Online Embedding Multi-Scale CLIP Features into 3D Maps
Shun Taguchi, Hideki Deguchi
TL;DR
The paper tackles open-vocabulary semantic mapping for 3D maps to support language-based queries in unknown environments. It introduces CLIPMapper, an online system that embeds multi-scale CLIP features into 3D maps by patching RGB images at multiple scales and batch-processing patches for a single forward pass, then back-projects depth to world coordinates to populate a semantically rich map. The approach enables offline retrieval via text queries and supports a zero-shot object-goal navigation pipeline that uses CLIP-based localization to guide exploration with a multi-goal planner. Across simulation (Habitat) and real-robot experiments (Vizbot), the method achieves faster mapping and higher success rates, including for objects outside standard COCO vocabularies, and demonstrates robust open-vocabulary object retrieval and multi-object navigation, illustrating practical impact for autonomous navigation and semantic mapping.
Abstract
This study introduces a novel approach to online embedding of multi-scale CLIP (Contrastive Language-Image Pre-Training) features into 3D maps. By harnessing CLIP, this methodology surpasses the constraints of conventional vocabulary-limited methods and enables the incorporation of semantic information into the resultant maps. While recent approaches have explored the embedding of multi-modal features in maps, they often impose significant computational costs, lacking practicality for exploring unfamiliar environments in real time. Our approach tackles these challenges by efficiently computing and embedding multi-scale CLIP features, thereby facilitating the exploration of unfamiliar environments through real-time map generation. Moreover, the embedding CLIP features into the resultant maps makes offline retrieval via linguistic queries feasible. In essence, our approach simultaneously achieves real-time object search and mapping of unfamiliar environments.

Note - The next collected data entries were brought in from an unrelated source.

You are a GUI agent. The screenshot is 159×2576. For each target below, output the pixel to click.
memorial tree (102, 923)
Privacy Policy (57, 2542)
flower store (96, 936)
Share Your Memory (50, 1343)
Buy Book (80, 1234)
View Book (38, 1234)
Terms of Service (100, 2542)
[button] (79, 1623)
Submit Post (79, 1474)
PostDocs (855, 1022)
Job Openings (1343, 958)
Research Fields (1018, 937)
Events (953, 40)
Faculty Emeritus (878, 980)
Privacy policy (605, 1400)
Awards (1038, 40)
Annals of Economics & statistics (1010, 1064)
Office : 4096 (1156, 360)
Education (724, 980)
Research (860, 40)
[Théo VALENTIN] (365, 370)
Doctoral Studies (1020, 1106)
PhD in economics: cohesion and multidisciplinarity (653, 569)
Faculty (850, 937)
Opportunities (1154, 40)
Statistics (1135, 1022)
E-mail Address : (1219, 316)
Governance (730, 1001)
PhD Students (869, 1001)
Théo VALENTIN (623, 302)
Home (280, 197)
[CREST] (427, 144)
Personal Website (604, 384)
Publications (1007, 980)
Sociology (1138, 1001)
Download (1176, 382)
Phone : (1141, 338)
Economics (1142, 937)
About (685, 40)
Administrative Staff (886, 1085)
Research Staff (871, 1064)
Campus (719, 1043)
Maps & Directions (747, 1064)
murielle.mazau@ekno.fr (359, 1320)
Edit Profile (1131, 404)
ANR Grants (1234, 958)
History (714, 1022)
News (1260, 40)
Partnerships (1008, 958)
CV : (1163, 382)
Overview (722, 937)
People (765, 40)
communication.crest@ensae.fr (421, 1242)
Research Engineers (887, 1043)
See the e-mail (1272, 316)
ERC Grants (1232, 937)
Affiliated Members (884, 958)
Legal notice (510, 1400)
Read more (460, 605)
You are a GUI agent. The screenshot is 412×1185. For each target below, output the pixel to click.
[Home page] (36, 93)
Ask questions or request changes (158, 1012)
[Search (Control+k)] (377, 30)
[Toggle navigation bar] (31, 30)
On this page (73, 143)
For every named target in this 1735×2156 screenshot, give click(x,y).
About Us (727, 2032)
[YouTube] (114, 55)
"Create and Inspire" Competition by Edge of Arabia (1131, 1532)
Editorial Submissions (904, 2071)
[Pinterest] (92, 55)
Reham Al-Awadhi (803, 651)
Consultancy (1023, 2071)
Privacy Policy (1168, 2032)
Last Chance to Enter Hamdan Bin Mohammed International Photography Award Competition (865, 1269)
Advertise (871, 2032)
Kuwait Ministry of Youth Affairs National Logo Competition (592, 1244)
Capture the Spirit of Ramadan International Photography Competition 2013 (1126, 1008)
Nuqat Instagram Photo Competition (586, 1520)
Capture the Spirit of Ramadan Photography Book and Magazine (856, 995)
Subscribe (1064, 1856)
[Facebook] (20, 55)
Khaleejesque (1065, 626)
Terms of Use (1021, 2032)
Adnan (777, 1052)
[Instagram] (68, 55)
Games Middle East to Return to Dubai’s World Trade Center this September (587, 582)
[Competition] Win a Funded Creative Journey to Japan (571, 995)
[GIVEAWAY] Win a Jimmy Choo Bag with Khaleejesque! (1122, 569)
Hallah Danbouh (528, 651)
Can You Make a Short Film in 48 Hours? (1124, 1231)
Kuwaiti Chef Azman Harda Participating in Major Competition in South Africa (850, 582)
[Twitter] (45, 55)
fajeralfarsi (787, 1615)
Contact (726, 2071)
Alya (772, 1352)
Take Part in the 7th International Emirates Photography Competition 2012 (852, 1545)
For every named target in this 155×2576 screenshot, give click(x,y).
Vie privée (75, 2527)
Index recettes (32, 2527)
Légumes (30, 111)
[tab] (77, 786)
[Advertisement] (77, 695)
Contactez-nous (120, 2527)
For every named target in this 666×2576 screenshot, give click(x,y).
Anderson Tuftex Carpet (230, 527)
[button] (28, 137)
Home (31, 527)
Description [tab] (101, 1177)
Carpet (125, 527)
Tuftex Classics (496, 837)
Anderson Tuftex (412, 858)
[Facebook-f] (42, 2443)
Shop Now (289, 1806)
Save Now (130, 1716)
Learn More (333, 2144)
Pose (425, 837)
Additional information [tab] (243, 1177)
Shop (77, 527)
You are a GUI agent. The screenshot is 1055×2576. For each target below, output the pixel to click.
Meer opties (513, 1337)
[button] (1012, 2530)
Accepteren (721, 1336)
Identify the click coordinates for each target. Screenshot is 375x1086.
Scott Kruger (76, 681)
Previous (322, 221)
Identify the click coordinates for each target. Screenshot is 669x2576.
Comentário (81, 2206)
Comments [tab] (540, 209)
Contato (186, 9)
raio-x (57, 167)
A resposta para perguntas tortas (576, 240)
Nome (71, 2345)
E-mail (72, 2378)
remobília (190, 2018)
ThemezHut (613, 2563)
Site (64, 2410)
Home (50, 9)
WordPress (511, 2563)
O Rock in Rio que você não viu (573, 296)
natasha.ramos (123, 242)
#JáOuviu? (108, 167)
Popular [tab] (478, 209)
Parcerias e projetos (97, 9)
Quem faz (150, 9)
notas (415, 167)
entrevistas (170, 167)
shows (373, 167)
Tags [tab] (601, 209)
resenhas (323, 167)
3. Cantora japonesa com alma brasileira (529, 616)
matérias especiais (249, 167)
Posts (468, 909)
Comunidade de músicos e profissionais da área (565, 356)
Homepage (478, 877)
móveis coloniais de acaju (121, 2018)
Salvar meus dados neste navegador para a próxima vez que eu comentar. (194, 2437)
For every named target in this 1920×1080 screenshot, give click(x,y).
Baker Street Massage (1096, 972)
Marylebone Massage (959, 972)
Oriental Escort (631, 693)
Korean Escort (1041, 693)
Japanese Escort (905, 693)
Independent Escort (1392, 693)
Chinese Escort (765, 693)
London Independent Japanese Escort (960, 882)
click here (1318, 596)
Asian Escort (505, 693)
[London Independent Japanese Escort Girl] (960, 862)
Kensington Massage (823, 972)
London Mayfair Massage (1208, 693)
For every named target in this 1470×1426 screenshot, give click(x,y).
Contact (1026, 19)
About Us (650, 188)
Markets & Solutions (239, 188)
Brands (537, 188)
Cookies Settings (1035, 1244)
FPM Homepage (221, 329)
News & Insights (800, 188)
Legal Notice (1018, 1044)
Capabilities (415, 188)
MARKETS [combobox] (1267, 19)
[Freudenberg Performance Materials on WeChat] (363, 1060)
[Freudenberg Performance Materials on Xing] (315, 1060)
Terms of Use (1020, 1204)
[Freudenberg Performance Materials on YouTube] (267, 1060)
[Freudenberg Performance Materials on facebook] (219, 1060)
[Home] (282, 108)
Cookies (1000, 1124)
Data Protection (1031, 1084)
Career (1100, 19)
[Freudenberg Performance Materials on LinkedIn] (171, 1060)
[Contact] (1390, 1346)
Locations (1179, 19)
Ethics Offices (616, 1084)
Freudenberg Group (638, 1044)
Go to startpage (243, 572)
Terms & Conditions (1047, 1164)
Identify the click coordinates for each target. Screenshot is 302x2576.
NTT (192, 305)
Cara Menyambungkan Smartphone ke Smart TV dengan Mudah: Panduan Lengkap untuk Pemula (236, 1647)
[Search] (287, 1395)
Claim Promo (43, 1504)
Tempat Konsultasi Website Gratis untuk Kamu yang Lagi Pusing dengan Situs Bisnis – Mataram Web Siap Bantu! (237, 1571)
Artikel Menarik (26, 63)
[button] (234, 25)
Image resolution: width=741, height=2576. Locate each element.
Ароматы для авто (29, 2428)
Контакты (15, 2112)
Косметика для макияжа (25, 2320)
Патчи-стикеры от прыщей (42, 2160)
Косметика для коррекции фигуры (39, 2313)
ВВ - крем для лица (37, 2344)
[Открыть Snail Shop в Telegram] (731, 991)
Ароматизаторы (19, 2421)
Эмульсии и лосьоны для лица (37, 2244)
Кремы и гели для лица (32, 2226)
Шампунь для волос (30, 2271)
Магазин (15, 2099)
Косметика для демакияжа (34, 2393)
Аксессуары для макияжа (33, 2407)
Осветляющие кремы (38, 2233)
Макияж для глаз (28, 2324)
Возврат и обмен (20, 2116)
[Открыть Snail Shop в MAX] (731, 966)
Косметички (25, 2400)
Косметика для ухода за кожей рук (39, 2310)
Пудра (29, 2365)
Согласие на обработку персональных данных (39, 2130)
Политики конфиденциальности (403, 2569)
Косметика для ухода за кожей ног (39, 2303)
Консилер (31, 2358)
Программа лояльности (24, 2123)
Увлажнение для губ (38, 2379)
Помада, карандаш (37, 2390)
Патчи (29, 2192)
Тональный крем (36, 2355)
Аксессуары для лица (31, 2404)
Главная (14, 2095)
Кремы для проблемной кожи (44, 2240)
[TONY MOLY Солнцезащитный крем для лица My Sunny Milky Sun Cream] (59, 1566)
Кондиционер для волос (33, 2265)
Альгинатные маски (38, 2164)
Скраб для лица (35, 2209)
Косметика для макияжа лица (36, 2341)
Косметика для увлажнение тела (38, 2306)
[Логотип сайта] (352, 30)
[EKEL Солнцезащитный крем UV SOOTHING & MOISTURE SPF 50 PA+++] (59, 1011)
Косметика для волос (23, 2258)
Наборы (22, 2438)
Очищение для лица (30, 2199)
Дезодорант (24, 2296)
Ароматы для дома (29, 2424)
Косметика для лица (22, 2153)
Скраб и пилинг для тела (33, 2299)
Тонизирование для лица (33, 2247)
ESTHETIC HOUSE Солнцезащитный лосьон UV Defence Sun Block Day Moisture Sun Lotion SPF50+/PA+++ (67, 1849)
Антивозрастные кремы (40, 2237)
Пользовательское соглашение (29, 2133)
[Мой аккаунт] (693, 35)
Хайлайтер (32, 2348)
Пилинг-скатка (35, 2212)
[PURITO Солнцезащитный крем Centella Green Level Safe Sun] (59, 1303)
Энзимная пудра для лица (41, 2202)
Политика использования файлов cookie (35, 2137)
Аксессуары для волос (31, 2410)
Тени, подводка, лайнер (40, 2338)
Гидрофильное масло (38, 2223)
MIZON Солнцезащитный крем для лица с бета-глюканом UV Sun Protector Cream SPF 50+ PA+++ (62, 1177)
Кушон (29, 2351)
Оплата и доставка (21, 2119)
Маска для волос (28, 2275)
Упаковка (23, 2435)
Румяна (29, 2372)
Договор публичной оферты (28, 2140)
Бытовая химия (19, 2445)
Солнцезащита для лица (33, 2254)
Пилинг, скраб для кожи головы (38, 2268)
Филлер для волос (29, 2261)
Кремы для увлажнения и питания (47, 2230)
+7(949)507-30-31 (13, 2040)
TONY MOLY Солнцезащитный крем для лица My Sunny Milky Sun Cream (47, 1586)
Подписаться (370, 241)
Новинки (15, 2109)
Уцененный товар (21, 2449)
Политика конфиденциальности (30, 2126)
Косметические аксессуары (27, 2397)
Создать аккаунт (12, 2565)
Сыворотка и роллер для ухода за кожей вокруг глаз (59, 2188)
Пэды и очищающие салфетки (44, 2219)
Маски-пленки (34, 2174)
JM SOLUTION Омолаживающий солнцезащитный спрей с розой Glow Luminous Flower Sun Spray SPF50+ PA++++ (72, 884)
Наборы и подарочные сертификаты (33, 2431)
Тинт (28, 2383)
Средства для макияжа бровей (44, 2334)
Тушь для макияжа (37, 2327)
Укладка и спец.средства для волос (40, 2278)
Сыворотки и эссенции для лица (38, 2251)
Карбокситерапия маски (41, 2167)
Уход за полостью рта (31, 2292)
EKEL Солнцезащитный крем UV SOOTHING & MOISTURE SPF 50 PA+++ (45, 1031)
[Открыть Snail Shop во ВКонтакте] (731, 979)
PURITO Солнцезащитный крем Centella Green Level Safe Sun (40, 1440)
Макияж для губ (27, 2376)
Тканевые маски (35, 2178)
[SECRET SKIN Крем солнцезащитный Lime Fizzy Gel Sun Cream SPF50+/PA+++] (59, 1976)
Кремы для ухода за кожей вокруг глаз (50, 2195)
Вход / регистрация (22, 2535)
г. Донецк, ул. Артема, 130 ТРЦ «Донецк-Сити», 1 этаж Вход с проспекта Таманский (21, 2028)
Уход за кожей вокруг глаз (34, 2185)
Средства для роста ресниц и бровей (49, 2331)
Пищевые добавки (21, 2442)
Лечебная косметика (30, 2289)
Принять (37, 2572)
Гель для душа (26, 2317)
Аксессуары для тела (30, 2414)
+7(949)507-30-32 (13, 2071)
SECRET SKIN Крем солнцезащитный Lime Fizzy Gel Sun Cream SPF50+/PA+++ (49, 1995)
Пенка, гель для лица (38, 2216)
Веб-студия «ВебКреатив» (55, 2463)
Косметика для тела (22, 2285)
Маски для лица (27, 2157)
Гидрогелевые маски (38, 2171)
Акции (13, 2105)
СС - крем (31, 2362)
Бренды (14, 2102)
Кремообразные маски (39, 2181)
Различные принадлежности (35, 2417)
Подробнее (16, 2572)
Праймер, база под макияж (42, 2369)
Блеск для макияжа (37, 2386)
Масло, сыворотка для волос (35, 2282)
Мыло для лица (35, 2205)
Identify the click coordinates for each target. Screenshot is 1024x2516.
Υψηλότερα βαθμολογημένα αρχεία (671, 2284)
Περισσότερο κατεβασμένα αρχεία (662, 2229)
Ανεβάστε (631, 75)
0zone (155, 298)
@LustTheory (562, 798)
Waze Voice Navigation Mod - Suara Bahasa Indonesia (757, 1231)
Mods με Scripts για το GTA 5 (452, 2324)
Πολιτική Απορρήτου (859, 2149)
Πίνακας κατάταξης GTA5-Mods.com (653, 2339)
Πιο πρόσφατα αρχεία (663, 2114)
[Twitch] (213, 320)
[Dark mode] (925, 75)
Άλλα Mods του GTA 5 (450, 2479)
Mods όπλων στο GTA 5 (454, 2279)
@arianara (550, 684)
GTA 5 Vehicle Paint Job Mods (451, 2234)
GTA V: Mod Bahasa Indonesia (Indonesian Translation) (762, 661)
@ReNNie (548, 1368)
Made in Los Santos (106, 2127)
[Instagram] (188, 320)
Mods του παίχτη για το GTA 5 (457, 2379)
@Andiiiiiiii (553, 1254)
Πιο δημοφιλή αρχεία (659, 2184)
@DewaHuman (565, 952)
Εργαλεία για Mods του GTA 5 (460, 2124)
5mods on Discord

Additionally, we propose a zero-shot object-goal navigation system based on our mapping approach, and we validate its efficacy through object-goal navigation, offline object retrieval, and multi-object-goal navigation in both simulated environments and real robot experiments. The findings demonstrate that our method not only exhibits swifter performance than state-of-the-art mapping methods but also surpasses them in terms of the success rate of object-goal navigation tasks.